The efficacy of VATS for pleural toileting in the early stages of empyema is already proven. Compared with video-assisted thoracoscopic surgery, mortality, major morbidity, prolonged length of stay, and discharge to other than home were higher with thoracotomy. A meta-analysis by Pan et al. has shown similar outcomes of VATS-decortication as compared to thoracotomy and decortication. However, the relapse rate shows no significant difference.
Postoperative Care
Postoperative care includes adequate analgesia, antibiotic therapy, hydration, and nutritional support. Sick patients often require mechanical ventilation. Therefore, intensive monitoring must be ensured during the initial postoperative period in these patients. Adequate care of the chest tubes must also be ensured. Apart from serial chest radiographs, periodic arterial blood gas analysis might be required in these patients.
Complications
The common complications of lung decortication include:
Hemorrhage: Blood loss from the raw lung surfaces can result in a significant hemorrhage. A postoperative blood profile should be done to ascertain the need for blood transfusion.
Persistent air-leak and bronchopleural fistula: Minor air-leaks can occur during decortication. However, these leaks resolve spontaneously after a few days. Large leaks must be closed with formal suturing to avoid the development of a bronchopleural fistula.

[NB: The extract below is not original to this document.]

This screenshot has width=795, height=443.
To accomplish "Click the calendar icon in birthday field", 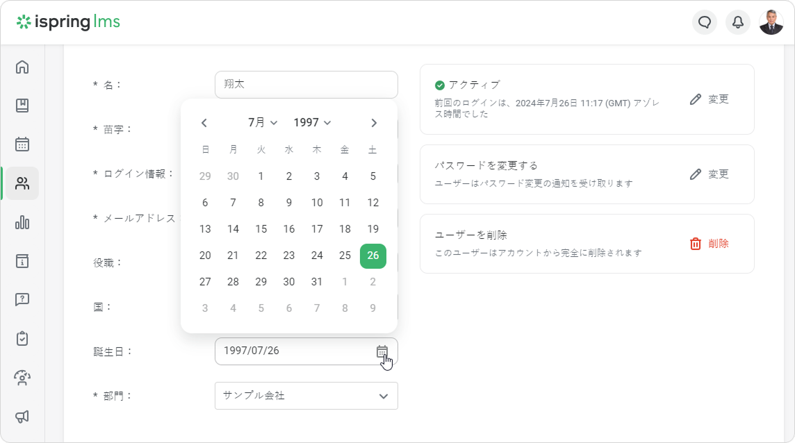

Persistent lung collapse: Collapse, and non-expansion of the lung parenchyma is frequently noticed in the postoperative period after decortication. Incentive spirometry and chest physiotherapy play a crucial role in the re-expansion of underlying parenchyma. However, a subset of patients may not show adequate lung expansion due to diseased/destroyed lung.
Injury to vital structures: Decortication must be performed carefully by experienced surgeons. Injury to vital structures, including subclavian vessels, diaphragm, esophagus, and pericardium, is common if the limits of peel removal are not followed.
Retained infective focus and sepsis: Removal of the pus and pleural toileting must be thoroughly performed during decortication. Retained pus is a nidus of infection and may lead to sepsis in the postoperative period.
Severe postoperative pain: Any thoracotomy, especially those with rib resection, may lead to significant pain in the postoperative period. Adequate postoperative analgesia is a must and may require a combination of intravenous and epidural analgesia.